Provengo da una famiglia di consulenti finanziari, dai quali ho appreso i principi base della professione: centralità della relazione con il cliente, priorità all’ascolto dei suoi bisogni, selezione di prodotti finanziari su misura e attenzione costante all’evoluzione del mercato finanziario.
Ho conseguito la laurea magistrale in Giurisprudenza all’Università di Torino, con tesi in diritto bancario sulla Finanza Sostenibile e Responsabile, tema che mi ha consentito di coniugare i miei interessi: finanza, ambiente e tematiche sociali.

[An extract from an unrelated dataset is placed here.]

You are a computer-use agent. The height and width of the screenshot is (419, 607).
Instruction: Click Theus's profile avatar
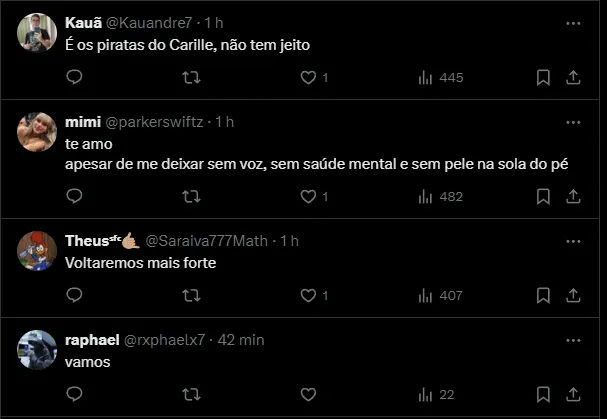point(37,250)
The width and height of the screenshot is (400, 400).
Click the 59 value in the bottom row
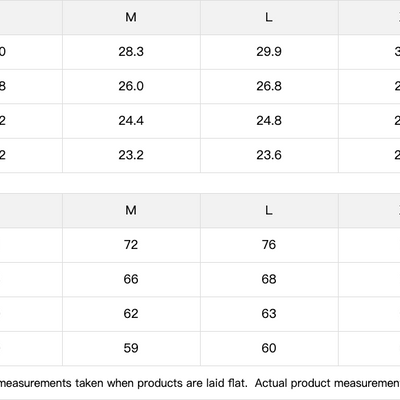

In Fineco Bank ho trovato l'ambiente ideale per far emergere i miei valori umani e professionali, pur avendo la libertà di proporre i prodotti finanziari che personalmente ritengo più validi nel panorama attuale. Il rapporto umano e la comprensione dei bisogni che nascono da un primo colloquio sono quelli che mi consentono di definire il progetto di investimento più adatto all'investitore e costruirgli, quindi, un portafoglio su misura. Ho approfondito, infatti, le mie conoscenze sulla finanza comportamentale, per meglio comprendere e guidare il cliente verso soluzioni condivise, il più possibile protette dai fattori emotivi che rischiano di fargli commettere errori negli investimenti.
Tra i miei obiettivi vi è quello di migliorare la gestione finanziaria non solo degli investitori tradizionalmente più disponibili, ma anche quella di giovani, donne, anziani, spesso caratterizzati da diffidenza e/o difficoltà nell’approcciarsi al mondo degli investimenti finanziari. La mancata conoscenza delle opportunità di investimento oggi disponibili finiscono con il determinare una sorta di “inerzia” finanziaria, con il risultato ultimo di erodere nel tempo il patrimonio accantonato. Parliamone insieme, troveremo sicuramente la soluzione di investimento ottimale.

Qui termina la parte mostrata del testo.